Yesterday, the tenth day of the tenth month of the tenth year of the new millennium, was a global day to reflect on progress made towards commitments made by all 192 United Nations member states in 2000 to reduce extreme poverty and hunger and improve health standards.
These commitments were expressed in the following eight Millennium Development Goals (MDG’s):
• Eradicate extreme poverty and hunger
• Achieve universal primary education
• Promote gender equality and empower women
• Reduce child mortality rate
• Improve maternal health
• Combat HIV/AIDS, malaria, and other diseases
• Ensure environmental sustainability
• Develop a global partnership for development.
In yesterday morning’s service in my home church in Auckland, New Zealand, (where I am on a brief, unplanned trip to celebrated my father’s 92nd birthday), we were challenged as a congregation to consider what sort of neighbours we were, in the context of a sermon on the Good Samaritan.
The two most needy world regions, according to the speaker, were Africa and the Pacific. Kiwis needed to evaluate progress being made towards these goals among their immediate neighbours in the South Pacific islands, we heard.
My thoughts went to the statement made by Robert Schuman when he announced the plan that birthed what has become the European Union sixty years ago. If the European peoples would learn to live and work together, he said, their increased production could be used to achieve one of Europe’s essential tasks: ‘the development of the African continent’.
He did not mean that in a patronising or colonial sense, but in a Christian ‘Good Samaritan’ sense. The EU was not conceived as a rich man’s club, but to be a blessing also to other world regions.
How different that attitude is from some of our European politicians now who are calling to cut back on aid and to just look after ourselves! They are expressing a rising but regrettable grass roots attitude towards ‘others’.
The Old Testament prophet Micah challenged God’s people to act justly, to love mercy and to walk humbly with their God (Micah 6:8). Christians around the world have responded to Micah by taking a lead role in campaigns such as Jubilee 2000 which called for the cancellation of unpayable developing world debt by the year 2000.
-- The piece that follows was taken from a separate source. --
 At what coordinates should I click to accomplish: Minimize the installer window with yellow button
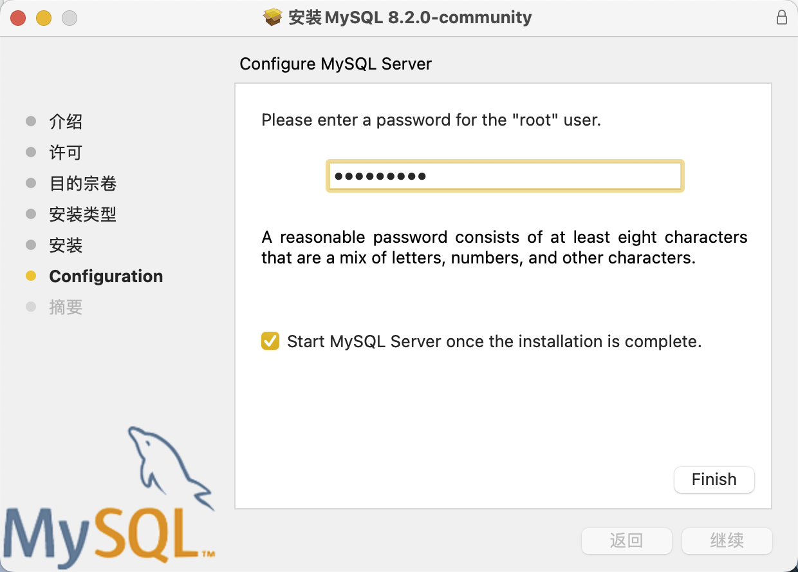(x=44, y=18)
The World Evangelical Alliance (WEA) and the Micah Network of Christian relief and development agencies launched a global Christian partnership called the Micah Challenge to support the MDG’s. The Micah Challenge aims to encourage Christians to engage with the issues and injustices of poverty; and to hold governments to their commitments to the Millennium Development Goals.
Goals of course need to be measurable and have deadlines. Each of the eight MDG’s have been broken down to specific measurable targets to be reached by 2015.
Which is now only five years away.
Is that still feasible?
Yes, says the UN secretary general, Ban Ki-moon–if enough work is done. But scepticism and a global economic downturn don’t help, he admits. Many are cynical about billions of dollars going to corrupt governments, or about aid simply going to closest allies rather than those with greatest development needs.
Economist Jeffrey Sachs, one of the architects of the goals, accuses high-income countries of spending trillions of dollars on war but not sufficiently investing in peace.
The Micah Challenge aims to bring global poverty to the hearts of Christians worldwide, raising prayer for the poor, and commitment to hold politicians everywhere to account. (See www.micahchallenge.org)
It’s all about being good neighbours.